Looking Good vs. Doing Good
In the world of public relations, it is about more than just fact – perception matters. The goal of any PR campaign is to make the person, company, organization, or goal seem to be as good and favorable as it can be, and keep its positives and popularity at a high mark. This is especially true when it comes to charitable groups and organizations, since the perception of achieving something important feeds more support to do more good. A charity that does great works, but doesn’t come off as being successful or providing help is not likely to continue to get the assistance from volunteers and donors that they count on.
Ronn Torossian, the CEO of 5W Public Relations, a world-renowned PR firm based in New York City, knows that perception and faith are both vital. Sometimes, it’s a complicated line. For example, if a famous person lends their image or their words in support of cause, are they actually doing good, or just using the attachment with a charity to look good? Yes, actors, musicians, reality show stars, and performers of all stripes want to be liked by the public, so a little good PR goes a long way. Are they really helping the cause?
In some cases, these glitterati dive into charitable work, raising money and awareness, volunteering their time, and even talking to world leaders about the importance of their cause. For others, it’s just a quick photo-op or voice over, then back to their lives. In that instance, is that looking good, or actually doing good? Ultimately, it is always both. If Brad Pitt agrees to let his image be used with a campaign to end world hunger, even if Mr. Pitt himself doesn’t donate or do work for the group, he raises awareness for the cause, and allows the charitable organization to raise money and draw in support using his name. Does it make Mr. Pitt seem even more charitable? Yes. Does it actually do some good? Depending on how the public relations campaign uses him, yes, it absolutely can.

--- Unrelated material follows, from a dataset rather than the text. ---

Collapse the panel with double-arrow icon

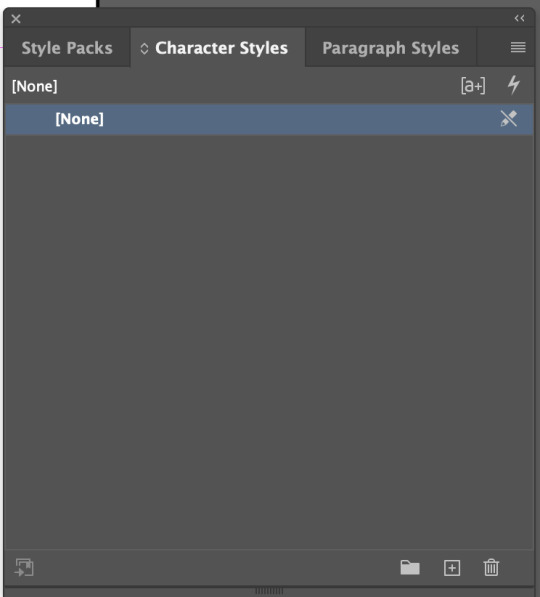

However, there are the disingenuous out there. BP’s donations to wildlife groups after the Gulf Coast oil spill were meant to be good press, especially since it was so much less than the costs of the actual cleanup, and less than the amount they could have been held liable for in a court of law. It did do some good, but it was more cosmetic than functional. Charities need to use every resource they can, and let people know they are succeeding, because when they look good, they can get the means to achieve more doing good, and that’s a very good thing.